Les conflits sont souvent l'objet de différences de schémas mentaux traités comme des différences de comportements
La question du manager : quel effet je produis sur l'autre 

# La cohérence individuelle :
Ce que je me dis---------------ce que je ressens
        (pensées)             I                (émotions)  
                                    I
                           Comment j'agis
                           (comportements)  

La cohérence entre les 3 est lune chose  importante
Il est donc indispensable de travailler sur les scénarios de pensée

# Les caractéristiques des schémas de pensée :
- ce sont pour nous des évidences :
Ils s'enclenchent automatiquement 
Ils ne sont pas remis en cause 
Ils sont bas dans le champ de la conscience (et donc n'émergent pas spontanément)

- ils ne sont pas actualisés :
Ils viennent souvent de très loin
Ils nous ont été utiles à un moment donné
Mais on ne s'interroge pas pour savoir s'ils sont adaptés au contexte présent

- ils sont dichotomiques : 
Ils fonctionnent tout ou rien
Ils sont souvent caricaturaux, excessifs
Ils sont toujours partiellement vrais (c'est pourquoi nous les avons )

Le principe pour agir est donc : une évidence, dichotomique, non actualisée
Et donc autant de sources d'erreurs.

# Le lien émotion changement :
Le changement ne peut intervenir que dans des conditions précises
Si on ne ressent pas d'émotions ou qu'elles nous submergent   => pas de changement possible
Si on maîtrise motions moyennes => changement possible 

#Comportement émotionnel ----comportement  stratégique : on oscille entre les 2 en permanence 
L'enjeu managérial est d'avoir des comportements stratégiques aux moments importants, et donc de maîtriser au maximum ses émotions

# Sa conviction : plus on est capable d'avoir un registre large de comportements, plus on fait son métier de dirigeant, qui est d'avoir un effet sur les autres
L'objectif est donc de comprendre ces schémas de pensée, étoffer ses comportements pour ne pas laisser nos émotions décider à notre place

# Pourquoi l'entreprise éviter-elle  l'émotion? de la reconnaitre , d'en parler
Principalement parce que contrairement à ces registres habituels, gestion, commerce, production, elles sont irrationnelles - incontrôlables, non transformables en process. 

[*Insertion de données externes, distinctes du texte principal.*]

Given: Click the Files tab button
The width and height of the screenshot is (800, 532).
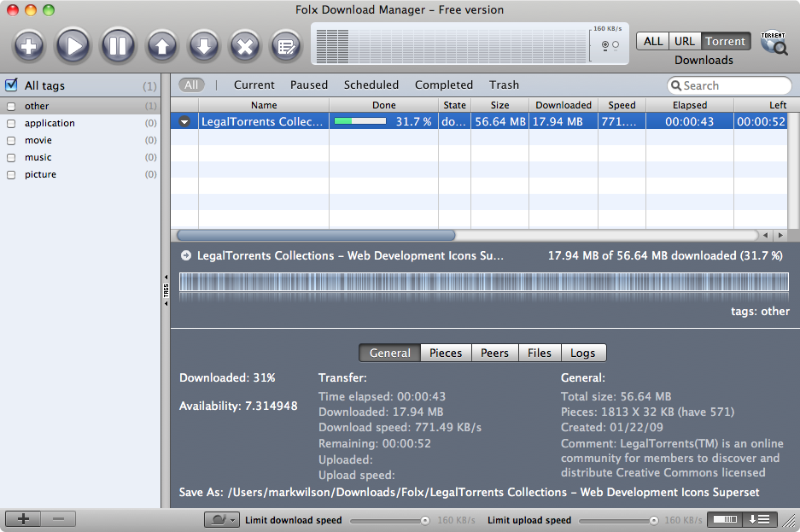Looking at the screenshot, I should [539, 353].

# Les émotions fondamentales décrites par Darwin :
La peur - la tristesse- le dégoût - la colère - la joie - la surprise

#Expert ou manager:
Devenir manager : renoncer à faire pour faire faire 
Pour ne plus faire soi même, il faut renoncer à savoir faire

# Les difficultés à renoncer à faire :
- on a plaisir à faire ce que l'on sait bien faire
- la légitimité se trouve souvent du côté de la technique ( les collaborateurs attendent toujours que leur chef soit meilleur qu'eux)
- on ne sait pas très bien quelle est la valeur ajoutée de celui qui fait faire ni de quelle compétence il a besoin 
Notre rapport à ma légitimité détermine notre rapport au management...

# En tant que dirigeant  :
- quels sont les domaines d'expertise que vous avez gardés ?
- quels sont ceux qui vous manquent ?
- est ce qu'il ya des domaines que vous pensez que vous pourriez  lâcher au moins partiellement ? Si oui quelles sont vos réticences ?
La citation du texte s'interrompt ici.